**Document segment:**
When the Criminal Law Bill, 1996, was published, it was pointed out that it abolished the outdated distinction between a felony and a misdemeanour, a change which is welcome and long overdue. Sadly, our system of justice is still dominated by United Kingdom legislation enacted during the 18th and 19th centuries. Introducing a new concept of "diminished responsibility" in respect of the criminally insane could require amendments to as many as five Acts published between 1800 and 1883. It is absurd that we had to wait until 1966 and the publication of this Bill to finally repeal the Sunday Observance Act, 1695, the Riot Act, 1787, and the South Australia Act, 1842. Despite the repeals made by the Criminal Law Bill, some outdated legislation such as the Vagrancy Act, 1824, remain largely unaltered on the Statute Book.
We live in a world which is changing at a rate unimagined by our grandparents, a world where criminals communicate by mobile phone and use the latest computerised stock-taking programmes to log their deals. It is a world which cannot be regulated with laws designed for the age of the horse and the buggy.

**The data:**
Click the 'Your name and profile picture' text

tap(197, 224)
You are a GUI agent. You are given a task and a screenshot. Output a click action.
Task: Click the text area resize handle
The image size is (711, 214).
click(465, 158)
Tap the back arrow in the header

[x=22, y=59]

**About this exercise:** In the passage on criminal law reform, what distinction did the Criminal Law Bill, 1996, abolish?

**The completed task:** It abolished the distinction between a felony and a misdemeanour.